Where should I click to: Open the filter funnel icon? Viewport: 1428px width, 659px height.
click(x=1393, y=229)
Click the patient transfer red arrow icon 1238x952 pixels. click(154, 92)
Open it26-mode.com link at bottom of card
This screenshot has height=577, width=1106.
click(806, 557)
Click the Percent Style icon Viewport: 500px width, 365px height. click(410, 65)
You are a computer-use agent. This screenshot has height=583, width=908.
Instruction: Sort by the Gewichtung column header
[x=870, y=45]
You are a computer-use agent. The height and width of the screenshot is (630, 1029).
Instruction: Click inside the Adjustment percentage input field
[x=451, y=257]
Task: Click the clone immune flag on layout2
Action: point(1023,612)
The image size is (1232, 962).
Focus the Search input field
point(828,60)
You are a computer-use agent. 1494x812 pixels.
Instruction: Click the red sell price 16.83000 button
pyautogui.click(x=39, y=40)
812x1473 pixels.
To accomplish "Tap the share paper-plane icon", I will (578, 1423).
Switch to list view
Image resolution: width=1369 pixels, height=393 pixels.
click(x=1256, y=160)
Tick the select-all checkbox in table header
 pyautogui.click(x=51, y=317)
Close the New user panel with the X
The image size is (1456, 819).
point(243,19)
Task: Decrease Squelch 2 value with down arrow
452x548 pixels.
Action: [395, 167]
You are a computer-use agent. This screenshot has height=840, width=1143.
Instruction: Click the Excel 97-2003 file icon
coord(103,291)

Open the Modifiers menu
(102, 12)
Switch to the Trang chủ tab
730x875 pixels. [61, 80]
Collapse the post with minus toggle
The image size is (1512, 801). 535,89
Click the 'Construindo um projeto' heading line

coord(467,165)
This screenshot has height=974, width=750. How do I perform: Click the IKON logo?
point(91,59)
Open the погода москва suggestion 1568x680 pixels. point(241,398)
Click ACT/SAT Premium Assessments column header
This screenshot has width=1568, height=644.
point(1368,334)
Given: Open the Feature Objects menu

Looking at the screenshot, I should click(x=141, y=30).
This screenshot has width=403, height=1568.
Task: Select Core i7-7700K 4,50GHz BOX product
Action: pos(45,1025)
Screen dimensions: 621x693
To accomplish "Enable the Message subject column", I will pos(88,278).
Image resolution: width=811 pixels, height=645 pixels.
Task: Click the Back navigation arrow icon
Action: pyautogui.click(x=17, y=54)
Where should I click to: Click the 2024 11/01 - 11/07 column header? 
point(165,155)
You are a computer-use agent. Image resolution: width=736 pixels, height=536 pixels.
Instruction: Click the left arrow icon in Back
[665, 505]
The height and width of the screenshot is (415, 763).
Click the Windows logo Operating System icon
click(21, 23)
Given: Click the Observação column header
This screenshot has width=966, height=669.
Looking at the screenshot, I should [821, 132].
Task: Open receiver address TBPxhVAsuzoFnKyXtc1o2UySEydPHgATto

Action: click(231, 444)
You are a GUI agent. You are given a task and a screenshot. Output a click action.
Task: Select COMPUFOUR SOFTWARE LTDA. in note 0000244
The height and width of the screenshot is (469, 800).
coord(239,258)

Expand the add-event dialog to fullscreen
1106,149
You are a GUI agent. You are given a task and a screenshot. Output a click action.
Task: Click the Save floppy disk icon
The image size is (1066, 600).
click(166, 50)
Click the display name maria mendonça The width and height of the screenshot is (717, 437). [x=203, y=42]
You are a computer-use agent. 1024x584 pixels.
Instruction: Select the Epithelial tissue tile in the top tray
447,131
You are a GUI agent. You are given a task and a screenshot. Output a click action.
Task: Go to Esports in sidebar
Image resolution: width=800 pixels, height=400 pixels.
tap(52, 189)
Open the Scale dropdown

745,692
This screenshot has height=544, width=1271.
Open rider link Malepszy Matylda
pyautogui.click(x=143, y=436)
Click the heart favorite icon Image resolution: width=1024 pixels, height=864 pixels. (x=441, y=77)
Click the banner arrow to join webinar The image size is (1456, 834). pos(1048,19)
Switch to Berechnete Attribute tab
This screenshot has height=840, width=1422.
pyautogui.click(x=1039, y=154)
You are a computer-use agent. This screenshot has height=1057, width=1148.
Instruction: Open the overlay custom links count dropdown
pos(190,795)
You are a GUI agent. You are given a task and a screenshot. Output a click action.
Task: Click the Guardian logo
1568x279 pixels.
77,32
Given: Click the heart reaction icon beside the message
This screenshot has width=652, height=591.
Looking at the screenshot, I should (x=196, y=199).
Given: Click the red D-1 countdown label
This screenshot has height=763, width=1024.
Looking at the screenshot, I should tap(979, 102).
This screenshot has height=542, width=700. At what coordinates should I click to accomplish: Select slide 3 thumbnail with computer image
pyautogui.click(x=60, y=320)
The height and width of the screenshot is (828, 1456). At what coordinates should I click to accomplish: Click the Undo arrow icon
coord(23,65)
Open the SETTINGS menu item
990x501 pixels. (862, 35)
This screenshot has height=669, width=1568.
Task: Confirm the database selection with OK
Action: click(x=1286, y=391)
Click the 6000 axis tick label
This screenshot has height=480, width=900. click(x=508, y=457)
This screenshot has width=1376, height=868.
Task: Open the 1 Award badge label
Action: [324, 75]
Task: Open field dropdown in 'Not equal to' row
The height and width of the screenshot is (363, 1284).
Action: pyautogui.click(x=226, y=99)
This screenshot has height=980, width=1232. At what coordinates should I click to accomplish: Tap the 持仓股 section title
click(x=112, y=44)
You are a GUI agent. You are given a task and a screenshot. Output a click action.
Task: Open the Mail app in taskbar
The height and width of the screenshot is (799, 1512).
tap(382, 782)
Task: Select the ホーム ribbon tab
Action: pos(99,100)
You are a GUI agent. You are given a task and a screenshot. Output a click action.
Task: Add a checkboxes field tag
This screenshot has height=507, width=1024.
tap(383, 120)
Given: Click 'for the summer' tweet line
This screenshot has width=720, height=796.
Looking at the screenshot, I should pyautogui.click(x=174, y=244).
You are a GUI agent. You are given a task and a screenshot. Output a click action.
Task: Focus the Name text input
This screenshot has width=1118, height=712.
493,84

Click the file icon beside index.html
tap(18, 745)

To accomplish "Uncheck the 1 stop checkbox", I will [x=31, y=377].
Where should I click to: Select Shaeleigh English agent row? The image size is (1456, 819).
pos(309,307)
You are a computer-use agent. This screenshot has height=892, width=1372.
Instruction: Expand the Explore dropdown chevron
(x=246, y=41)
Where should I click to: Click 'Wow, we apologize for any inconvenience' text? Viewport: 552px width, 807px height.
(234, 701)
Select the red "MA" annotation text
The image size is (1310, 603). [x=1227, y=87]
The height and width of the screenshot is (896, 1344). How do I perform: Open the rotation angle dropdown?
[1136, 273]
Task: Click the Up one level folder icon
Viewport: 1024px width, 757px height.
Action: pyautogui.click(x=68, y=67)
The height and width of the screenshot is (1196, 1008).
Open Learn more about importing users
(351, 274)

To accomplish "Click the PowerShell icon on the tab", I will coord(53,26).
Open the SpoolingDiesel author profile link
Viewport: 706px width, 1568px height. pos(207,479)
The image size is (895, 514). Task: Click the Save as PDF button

== Exercise brief ==
Reproduce the lines of the records above verbatim, starting at the line containing "812x1473 pixels." and ending at the line containing "730x875 pixels. [61, 80]", both included.

== Correct output ==
812x1473 pixels.
To accomplish "Tap the share paper-plane icon", I will (578, 1423).
Switch to list view
Image resolution: width=1369 pixels, height=393 pixels.
click(x=1256, y=160)
Tick the select-all checkbox in table header
 pyautogui.click(x=51, y=317)
Close the New user panel with the X
The image size is (1456, 819).
point(243,19)
Task: Decrease Squelch 2 value with down arrow
452x548 pixels.
Action: [395, 167]
You are a computer-use agent. This screenshot has height=840, width=1143.
Instruction: Click the Excel 97-2003 file icon
coord(103,291)

Open the Modifiers menu
(102, 12)
Switch to the Trang chủ tab
730x875 pixels. [61, 80]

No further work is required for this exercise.